The Kelvite sounding machine was a small motor- or hand-operated windlass mounted on the deck of a ship. It was used to deploy and retrieve a wire sounding line to determine the depth of water in which the vessel was operating. It was invented by William Thomson, 1st Baron Kelvin, in 1872.
==Description==
The apparatus consisted of a 980 mm steel frame mounted on the upper deck of a ship, close to the side, carrying a vertically mounted drum. 300 fathom of fine steel wire were wound on the drum. A horizontal dial at the top of the device, graduated in fathoms, indicated the length of wire paid out. The drum was operated manually by handles mounted on the spindle of the drum, or by a vertically mounted electric motor in the base. A "sinker" of lead, weighing about 24 lb, was attached to the end of the line. To deploy the sinker a wooden boom, attached to the deck by a gooseneck and carrying a sheave for the wire, was extended over the water. The line was released, and when the sinker reached the bottom, the drum was held in place with a catch. The depth was then read from the dial. Printed tables were provided to calculate the depth of water when the ship was in motion; these showed variations for different forward speeds to allow for the wire's deviation from straight up-and-down.

==Development==
In July 1857, Thomson sailed aboard as an adviser to the first transatlantic telegraph cable venture. On 2 August, some 1250 mi west of the shore station at Valentia Island, the cable broke and sank to the ocean bottom. Grapples were lowered to recover the broken end, but this was not successful. Thomson noted that no depth-sounding apparatus was available on the ship to assist the operation. During 1872, on board his own sailing yacht Lalla Rookh and the cable-laying ship CS Hooper, Thomson conducted trials of a sounding machine, with the main improvement over existing practice being the use of piano wire instead of hemp rope for the sounding line. In April 1874, he presented his results before the Society of Telegraph Engineers in London. On 1 September 1876, he was granted a patent for his "deep-sea sounding by piano-forte wire" device. Thomson invested in the Glasgow company White & Barr, already a supplier of scientific apparatus made to his designs, to manufacture and market the machine. Thomson became a director of the company, renamed Kelvin & James White Ltd., in 1900.

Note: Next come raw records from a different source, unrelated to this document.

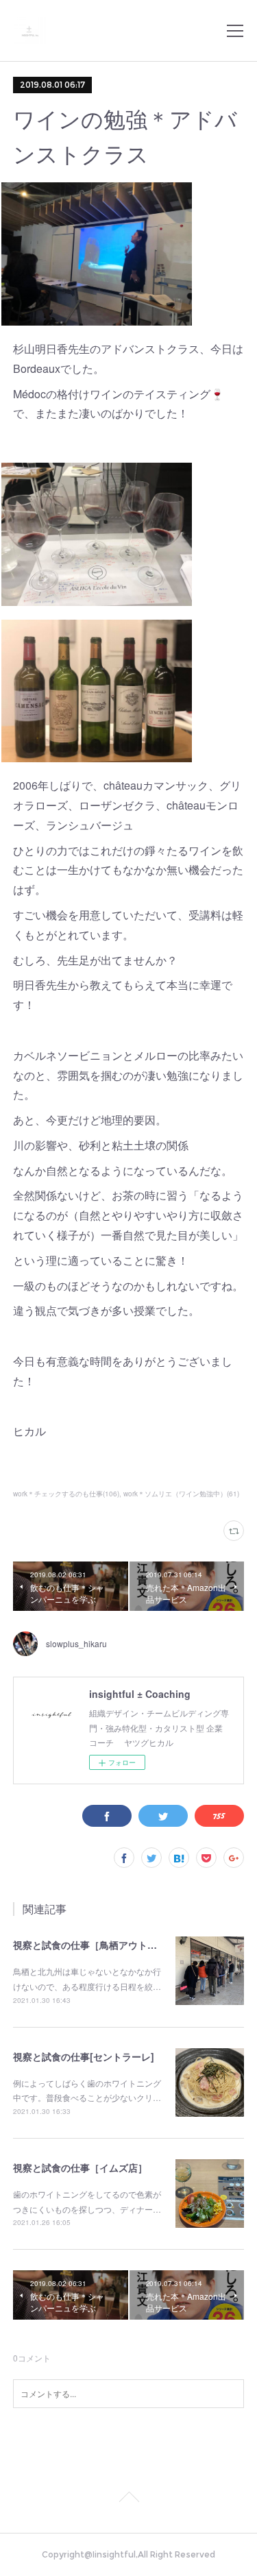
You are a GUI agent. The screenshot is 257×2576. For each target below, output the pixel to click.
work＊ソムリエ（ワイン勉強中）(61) (181, 1493)
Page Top (128, 2499)
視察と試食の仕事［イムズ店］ (80, 2167)
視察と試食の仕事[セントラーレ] (83, 2056)
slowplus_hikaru (76, 1643)
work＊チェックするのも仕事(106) (66, 1493)
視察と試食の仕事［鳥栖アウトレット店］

In early versions of the machine, there was no dial indicating the length of wire paid out; the movement of a spring-loaded plunger (corresponding to the water pressure) in a tube mounted on the sinker left a mark that could be read when brought to the surface. In a refinement, which was considered to be more accurate than the dial, Thomson used a small brass pipe containing a thin, replaceable glass tube, closed at the top end, that was attached just above the sinker. The inside of the tube was coated with a chemical (initially ferroprussiate, later silver chromate (Note: Red silver chromate is converted to white silver chloride in contact with sea water, blue ferroprussiate loses its colour.)) that changed colour when wet. This colour-change indicated the distance to which the water had penetrated the tube. When the sinker was back on deck, the glass tube was removed and the position of the mark in the chemical was measured against a boxwood scale, inscribed directly in fathoms, to determine the depth.

==In use==
Kelvin & James White Ltd., located at Hillington, Glasgow, was well situated to supply the flourishing Clydeside shipbuilding industry, and many vessels worldwide carried the Kelvite machine. By 1902, 7,500 had been sold. After the British Admiralty conducted trials in 1904, the Mark IV model, with provision for an optional electric motor for winding in the line, was developed. This was adopted by the Royal Navy and the United States Navy. The improvements were patented in November 1907.

Kelvin's machine remained in widespread use for many years, with production continuing until the 1960s.